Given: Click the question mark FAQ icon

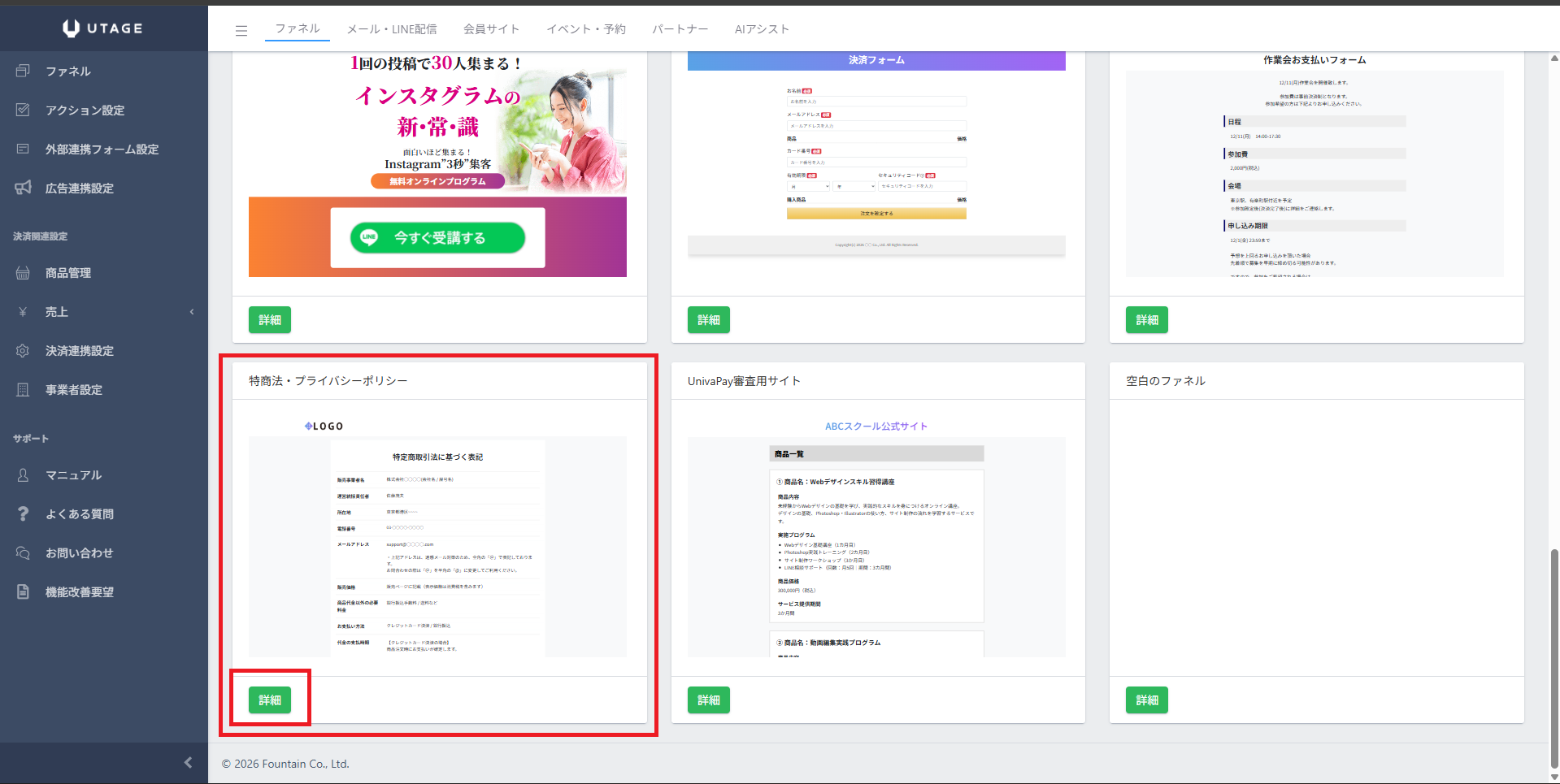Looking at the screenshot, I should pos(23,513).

--

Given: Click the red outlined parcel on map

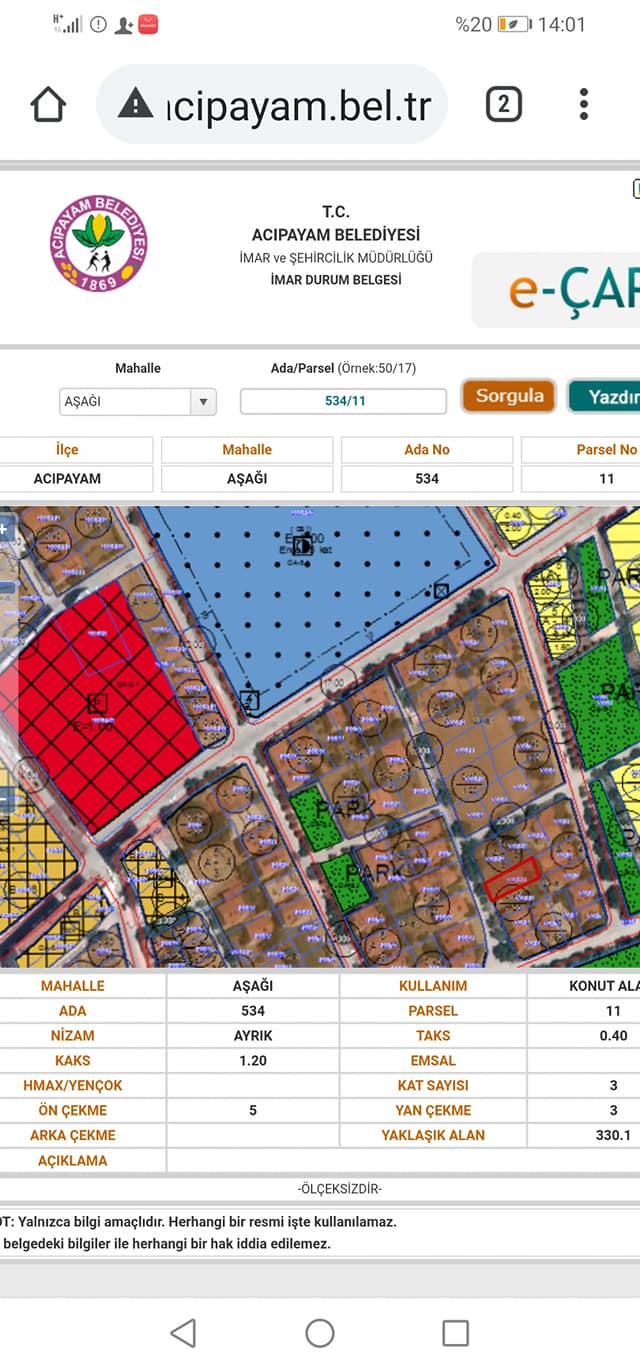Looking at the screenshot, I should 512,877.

==

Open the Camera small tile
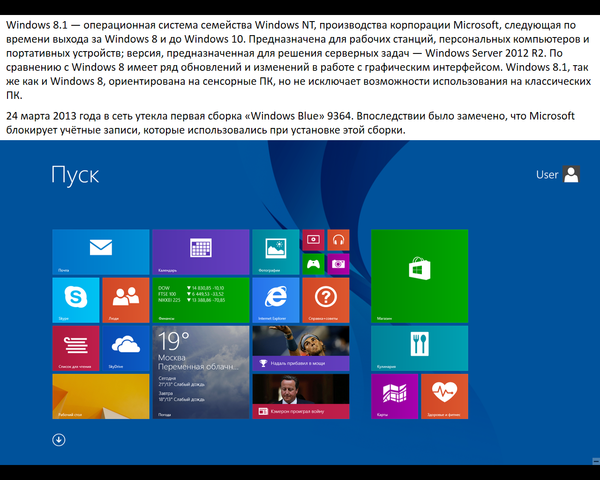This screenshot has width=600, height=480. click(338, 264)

• Written exercise:
Locate every line in the entries above that contains the string "Given" and reproduce each such line in full.

• Correct response:
Given: Click the question mark FAQ icon
Given: Click the red outlined parcel on map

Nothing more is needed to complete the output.